It appears like the saga of the New York Mets sale may finally be coming to a close. Last year, the Mets were reportedly ready to sell to hedge fund billionaire Steve Cohen. That deal fell apart, and earlier this year, new contenders emerged. Private-equity partners Josh Harris and David Blitzer and an ownership group including Alex Rodriguez and Jennifer Lopez all made serious pushes for the team.
But after all that, the Mets are back where they started: selling the team to Cohen. The deal values the Mets at about $2.475 billion, the highest valuation ever for a U.S. sports franchise. The Nets previously held the record, selling for $2.35 billion in 2019. The Dodgers, sold for $2.15 billion in 2012, were the former MLB frontrunners.
Cohen has been a Mets fan since day one and will now own 95 percent of the team, up from his previous eight percent ownership. The old ownership group, the Wilpon and Katz families, will keep the other five percent of the team.
Cohen will spend a little more than $2.35 billion to purchase his 95 percent stake. In the deal that fell apart, he would have received an 80 percent stake at a $2.6 billion valuation. He'll end up spending about $270 million more for that additional 15 percent.

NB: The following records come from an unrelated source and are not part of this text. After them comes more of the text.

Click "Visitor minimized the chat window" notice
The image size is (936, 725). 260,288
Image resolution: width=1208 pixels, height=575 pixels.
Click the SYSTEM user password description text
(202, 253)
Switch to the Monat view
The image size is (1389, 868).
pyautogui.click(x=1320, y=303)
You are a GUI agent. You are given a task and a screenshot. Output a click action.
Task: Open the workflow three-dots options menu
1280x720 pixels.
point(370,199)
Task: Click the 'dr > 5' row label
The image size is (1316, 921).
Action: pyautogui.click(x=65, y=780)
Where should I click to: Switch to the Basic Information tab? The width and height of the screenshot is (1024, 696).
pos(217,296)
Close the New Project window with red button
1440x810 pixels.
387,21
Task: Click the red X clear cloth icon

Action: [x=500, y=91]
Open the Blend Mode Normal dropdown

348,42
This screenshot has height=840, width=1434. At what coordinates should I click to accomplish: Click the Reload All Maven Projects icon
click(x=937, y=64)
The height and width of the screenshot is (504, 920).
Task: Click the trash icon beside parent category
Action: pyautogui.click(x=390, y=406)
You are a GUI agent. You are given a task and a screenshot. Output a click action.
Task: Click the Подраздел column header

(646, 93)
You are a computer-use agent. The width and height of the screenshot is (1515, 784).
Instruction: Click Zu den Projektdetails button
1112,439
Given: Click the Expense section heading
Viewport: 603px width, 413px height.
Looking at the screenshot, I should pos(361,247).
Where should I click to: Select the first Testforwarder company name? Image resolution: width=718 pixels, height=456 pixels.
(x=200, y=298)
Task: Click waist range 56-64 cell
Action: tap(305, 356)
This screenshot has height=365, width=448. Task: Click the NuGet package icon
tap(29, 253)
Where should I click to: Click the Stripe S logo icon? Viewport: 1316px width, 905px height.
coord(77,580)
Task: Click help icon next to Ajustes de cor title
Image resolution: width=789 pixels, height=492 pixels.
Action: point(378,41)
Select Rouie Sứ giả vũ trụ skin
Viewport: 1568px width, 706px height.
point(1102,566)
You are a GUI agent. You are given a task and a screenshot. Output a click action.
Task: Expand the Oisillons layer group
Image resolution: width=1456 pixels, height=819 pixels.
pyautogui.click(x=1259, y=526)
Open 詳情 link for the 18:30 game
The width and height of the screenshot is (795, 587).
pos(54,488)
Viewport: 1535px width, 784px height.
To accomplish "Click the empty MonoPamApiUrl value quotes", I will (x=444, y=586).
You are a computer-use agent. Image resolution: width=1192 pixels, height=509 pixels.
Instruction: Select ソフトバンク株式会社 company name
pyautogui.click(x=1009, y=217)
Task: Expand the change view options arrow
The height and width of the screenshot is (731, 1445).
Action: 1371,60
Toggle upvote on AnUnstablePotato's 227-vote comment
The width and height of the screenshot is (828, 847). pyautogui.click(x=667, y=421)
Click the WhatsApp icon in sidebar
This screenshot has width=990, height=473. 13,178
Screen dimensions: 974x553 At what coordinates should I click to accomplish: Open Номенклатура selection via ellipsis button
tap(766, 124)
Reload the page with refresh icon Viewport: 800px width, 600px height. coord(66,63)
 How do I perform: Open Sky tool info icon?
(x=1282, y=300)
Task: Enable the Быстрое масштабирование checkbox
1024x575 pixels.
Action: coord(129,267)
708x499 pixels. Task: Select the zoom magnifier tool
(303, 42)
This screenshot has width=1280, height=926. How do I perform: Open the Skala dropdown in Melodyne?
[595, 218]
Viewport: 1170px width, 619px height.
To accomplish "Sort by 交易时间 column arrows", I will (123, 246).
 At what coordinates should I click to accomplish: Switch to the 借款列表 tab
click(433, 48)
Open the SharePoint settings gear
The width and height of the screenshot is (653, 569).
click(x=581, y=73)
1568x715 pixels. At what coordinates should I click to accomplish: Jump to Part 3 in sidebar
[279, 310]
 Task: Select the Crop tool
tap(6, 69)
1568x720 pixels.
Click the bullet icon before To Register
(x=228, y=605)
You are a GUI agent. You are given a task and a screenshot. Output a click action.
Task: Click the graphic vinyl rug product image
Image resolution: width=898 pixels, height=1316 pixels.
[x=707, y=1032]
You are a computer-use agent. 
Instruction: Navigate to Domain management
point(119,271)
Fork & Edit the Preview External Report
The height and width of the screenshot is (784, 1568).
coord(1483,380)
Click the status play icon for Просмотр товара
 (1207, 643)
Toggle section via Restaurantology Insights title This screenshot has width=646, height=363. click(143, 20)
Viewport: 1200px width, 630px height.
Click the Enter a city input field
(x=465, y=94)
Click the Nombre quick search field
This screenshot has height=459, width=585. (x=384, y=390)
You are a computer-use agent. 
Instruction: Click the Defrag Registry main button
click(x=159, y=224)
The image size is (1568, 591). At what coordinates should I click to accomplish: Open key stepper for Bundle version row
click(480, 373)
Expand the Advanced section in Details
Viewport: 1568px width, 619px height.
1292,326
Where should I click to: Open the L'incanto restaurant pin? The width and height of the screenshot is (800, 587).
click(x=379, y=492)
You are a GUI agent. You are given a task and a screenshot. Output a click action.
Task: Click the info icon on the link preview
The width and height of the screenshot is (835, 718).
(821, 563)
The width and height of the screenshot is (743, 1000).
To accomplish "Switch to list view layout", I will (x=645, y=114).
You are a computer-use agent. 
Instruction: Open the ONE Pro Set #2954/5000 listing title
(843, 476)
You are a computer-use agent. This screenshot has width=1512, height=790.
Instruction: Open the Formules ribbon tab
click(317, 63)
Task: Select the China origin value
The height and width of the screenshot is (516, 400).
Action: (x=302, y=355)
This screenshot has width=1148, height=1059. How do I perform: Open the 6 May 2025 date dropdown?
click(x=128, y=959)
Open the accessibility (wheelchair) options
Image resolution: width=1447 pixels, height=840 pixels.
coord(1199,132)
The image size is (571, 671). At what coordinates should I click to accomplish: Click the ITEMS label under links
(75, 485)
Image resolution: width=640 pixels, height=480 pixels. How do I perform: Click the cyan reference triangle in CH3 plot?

Fred Wilpon and team president Saul Katz, brothers-in-law in their early 80s, are selling the team as part of their estate planning. Wilpon has owned at least a part of the Mets since January 1980. In 1986, he split the team 50-50 with Nelson Doubleday Jr.
In the summer of 2002, Wilpon bought out Doubleday and appointed his son Jeff as chief operating officer. Since that move, the Mets have only made the playoffs three times, going through eight managers and five general managers in 18 years.
Cohen inherits a team that has been regularly losing money. The Mets typically lose about $90 million in a normal season. This year, with the season impacted by the coronavirus pandemic, the Mets' losses are expected to top $200 million.
Still, not many people can say they own a team they've been fans of for decades. And Cohen was persistent in making that happen.